Fotokreismitglied Els führte uns als gebürtige Belgierin bei unserem ersten mehrtägigen Fotokreisausflug in ihre wunderschöne Heimat und mit ihrem Onkel Marc hatte unsere Gruppe auch einen fachkundigen Führer an der Seite. In Els Heimatstadt Sint-Niklaas fanden wir in einem schmucken Hotel Quartier. Bekannt ist die Stadt durch den größten Marktplatz Belgiens, der vom neugotischen Rathaus überwacht wird. Jedes Jahr finden dort am ersten Septemberwochenende die „Vredefeesten“ – die Friedensfeste – statt. Bei diesem bunten Spektakel starten Dutzende Heißluftballons vom Marktplatz aus. Ein Anblick, den wir gerne gesehen hätten. Aber auch so hatte die Stadt für uns einiges zu bieten. Hier ein paar Eindrücke:
Wasserspiele in Sint-Niklaas
Historische Häuser rund um den Marktplatz
Der größte Marktplatz Belgiens
Das neugotische Rathaus bei Nacht
Das Rathaus unter den Wolken
Bitte lächeln!
An unserem zweiten Tag fuhren wir mit dem Zug nach Antwerpen, wo uns der wunderschöne Bahnhof nicht nur fotografisch in seinen Bann zog.
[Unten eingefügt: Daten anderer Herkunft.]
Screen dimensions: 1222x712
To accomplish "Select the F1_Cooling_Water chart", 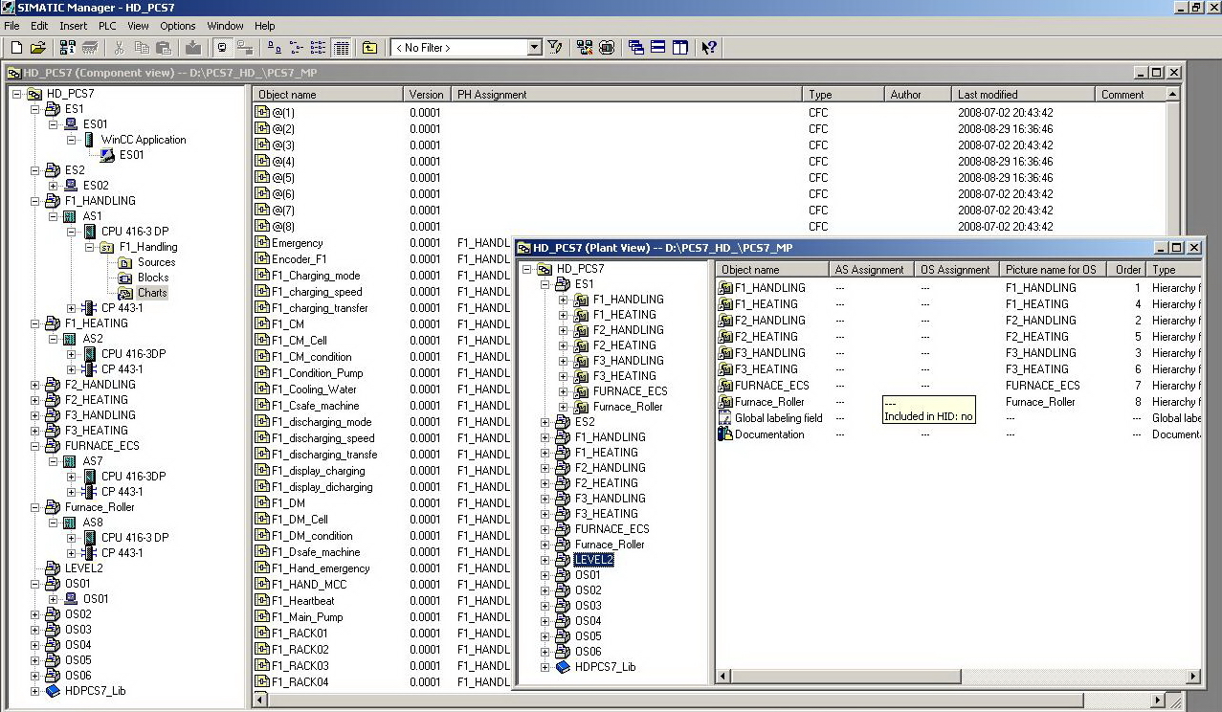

Das als „Eisenbahnkathedrale“ bekannte Gebäude weist einen prunkvollen Stilmix aus dem Neobarock, der Neogotik und der Neorenaissance auf und macht den zwischen 1899 und 1905 erbauten „Palast“ zu einem der schönsten Bahnhöfe der Welt. Für den Bau wurden rund 20 verschiedene Marmor- und andere Gesteinssorten verwendet. Man hätte Stunden in diesem herrlichen Bau verbringen können, aber leider war unsere Zeit begrenzt und wir wollten auch noch die Stadt selbst erkunden. Die zweitgrößte Stadt Belgiens blickt auf eine lange Geschichte zurück. Im 15. und 16. Jahrhundert gehörte Antwerpen zu den größten Städten der Welt und war eine führende Handelsmetropole. Aus dieser „Goldenen Zeit“ stammt die beeindruckende Architektur, die insbesondere am Grote Markt mit seinem prächtigen Rathaus und den historischen Zunfthäusern deutlich wird. Natürlich ist der Besuch des zweitgrößten Hafens in Europa ein Muss, wobei das Hafenhaus durch die architektonisch beeindruckende Verbindung von Neu und Alt besonders ins Auge fällt.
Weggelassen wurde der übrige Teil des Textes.